Several other models have been proposed to explain the topology simplification mechanism of type IIA topoisomerases (22
). A tracking model proposes that the enzyme binds to a DNA crossing and tracks along the DNA to trap T–segments that are catenated or knotted (15
). However, an experiment that placed tightly bound protein ‘roadblocks’ at several locations along supercoiled circular DNA did not affect non-equilibrium supercoil relaxation (16
). A three segment binding model postulates that the topoisomerase binds two potential T–segments prior to selecting one for strand-passage based on local geometry (21
). However, this model predicts an asymmetric removal of positive versus negative supercoils that would result in a skewed topoisomer distribution, which we did not observe for any of the type IIA topoisomerases studied (). Other studies have also failed to detect asymmetric supercoil removal by type IIA topoisomerases (16
), so while this model may hold in certain cases, it does not explain the more general mechanism of topology simplification. Two compelling possibilities are the hooked juxtaposition model and the kinetic proofreading model. The hooked juxtaposition model postulates that type IIA topoisomerases detect and relax specific juxtapositions of catenated, knotted and supercoiled DNA in which the G– and T–segments are bent toward one another (17
). Simulations based on lattice and WLC models indicate that strand passage at these hooked juxtapositions is sufficient to produce non-equilibrium topology simplification (28
). The kinetic proofreading model suggests that upon binding to the G–segment of DNA and encountering an initial T–segment, the topoisomerase becomes transiently activated, perhaps by binding one of the two ATP molecules. The T–segment is released and strand passage will occur if a second T–segment is captured while the enzyme remains in the active state (18
).

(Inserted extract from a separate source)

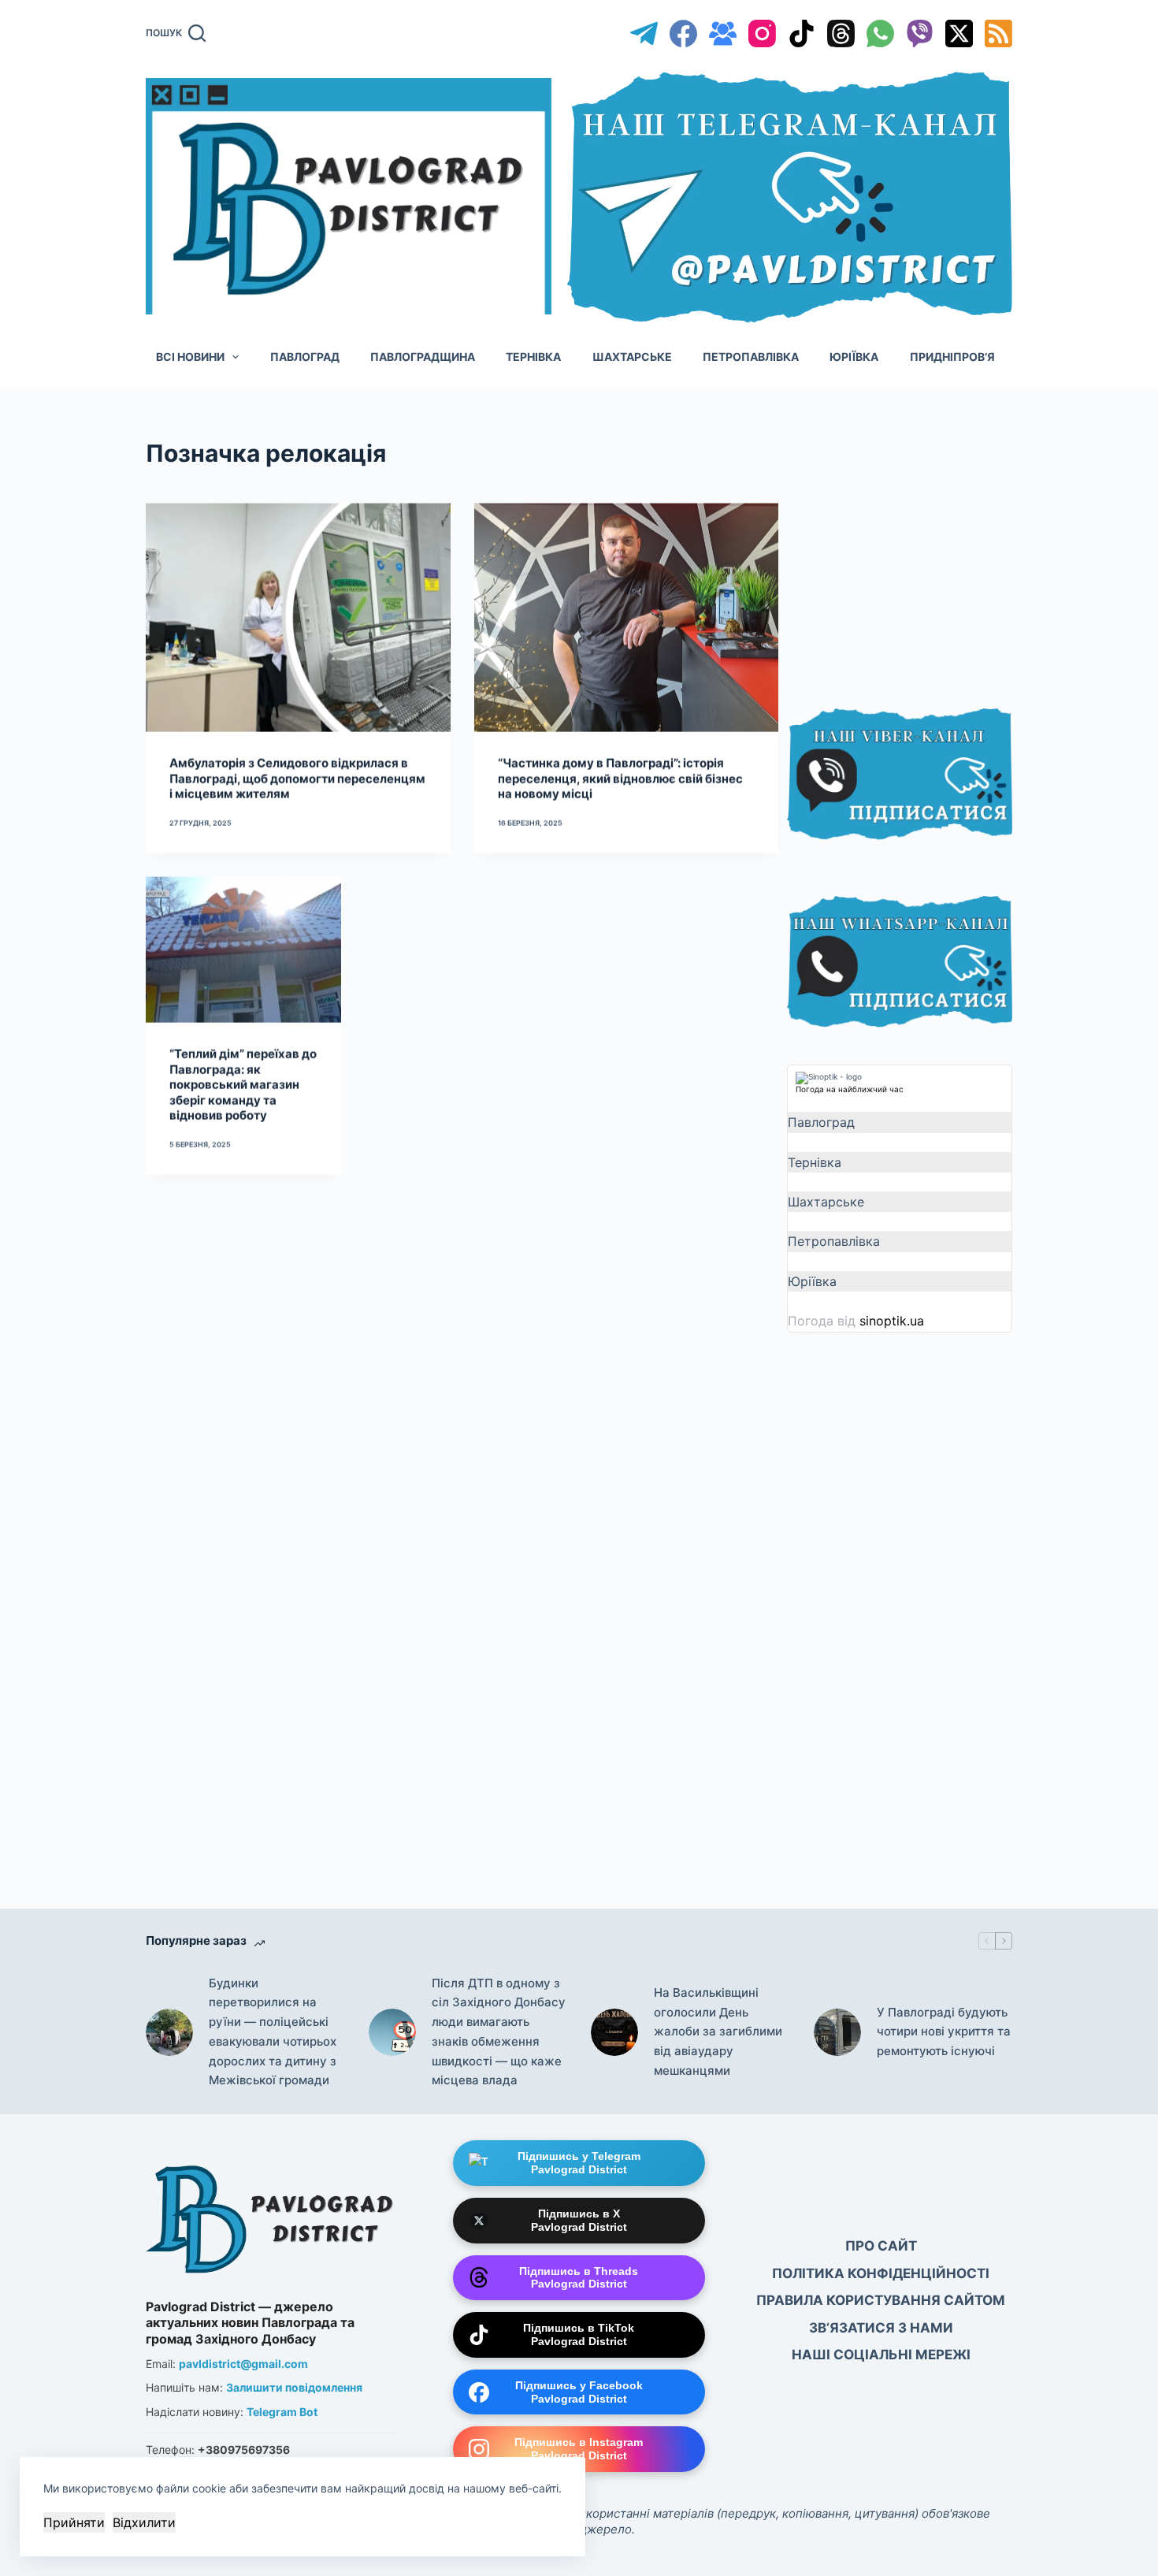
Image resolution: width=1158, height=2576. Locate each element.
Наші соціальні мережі (881, 2354)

It is possible that one of these models, perhaps coupled with the small effect arising from the bend angles imposed by the topoisomerase, could account for the non-equilibrium topology simplification activity of type IIA topoisomerases. The relatively sharp bend imposed on the G–segment DNA by type IIA topoisomerases is consistent with the hooked juxtaposition model, though it remains to be determined if bent T–segments are preferentially captured and passed. Further experiments are necessary to test these models to determine which, if either, can explain this fascinating phenomenon.